+++ Voci da esaminare

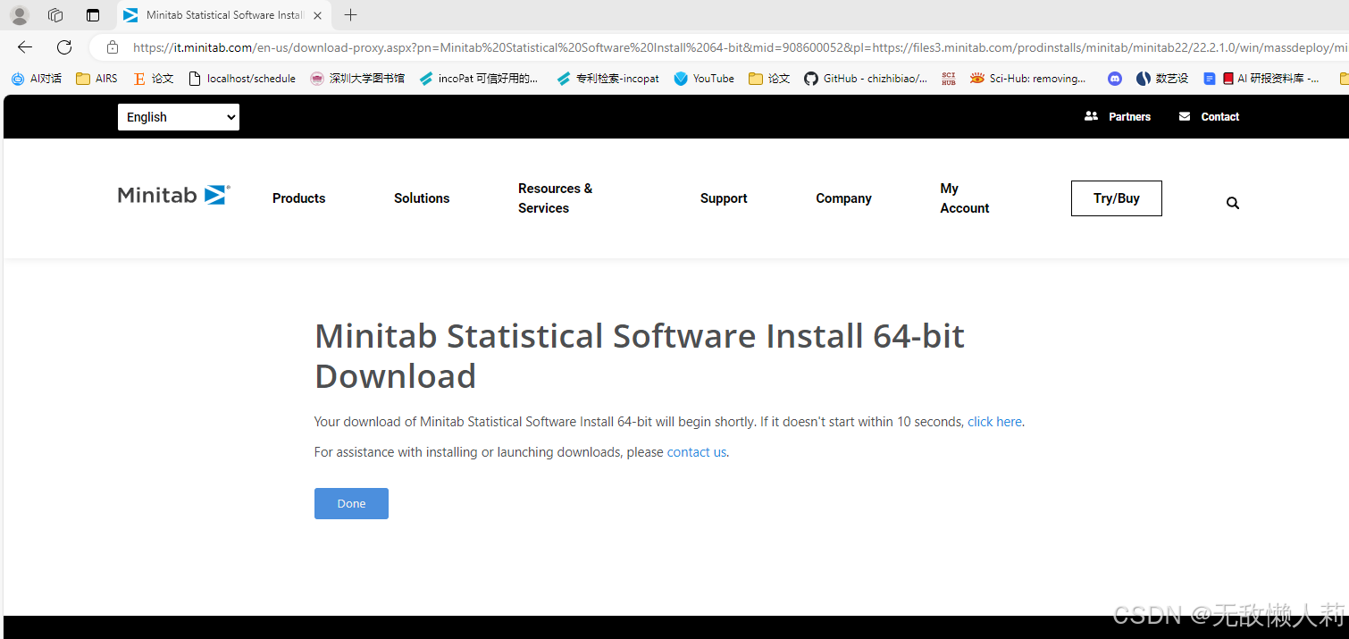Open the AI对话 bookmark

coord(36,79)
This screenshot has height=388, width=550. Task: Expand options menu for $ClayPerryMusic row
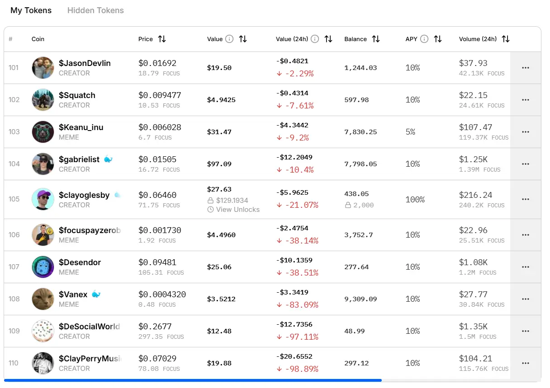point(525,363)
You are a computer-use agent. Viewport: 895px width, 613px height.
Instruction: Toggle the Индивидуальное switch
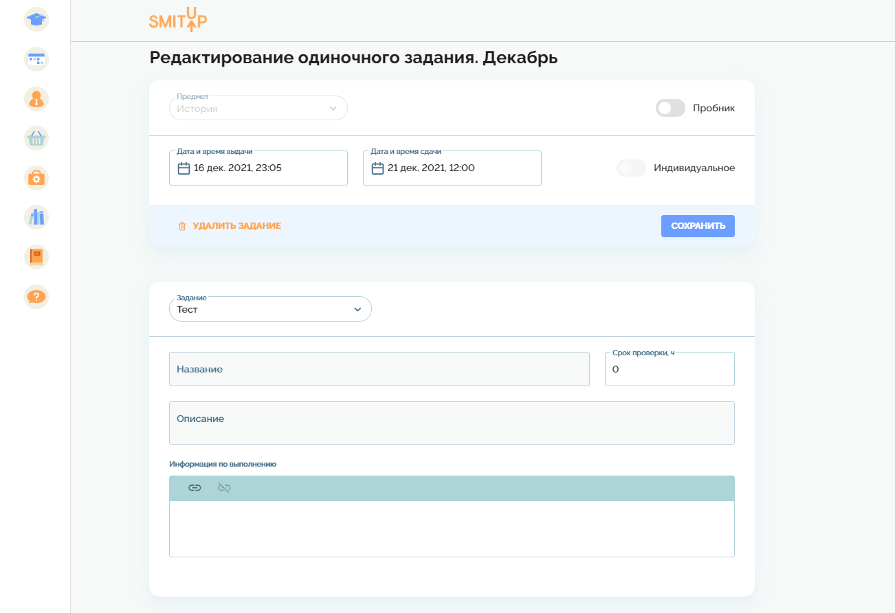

++++++

Restituisci per intero ogni riga delle voci qui sopra in cui compare la parola "height".

**Risposta corretta**
This screenshot has height=388, width=550. Task: Expand options menu for $ClayPerryMusic row
You are a computer-use agent. Viewport: 895px width, 613px height.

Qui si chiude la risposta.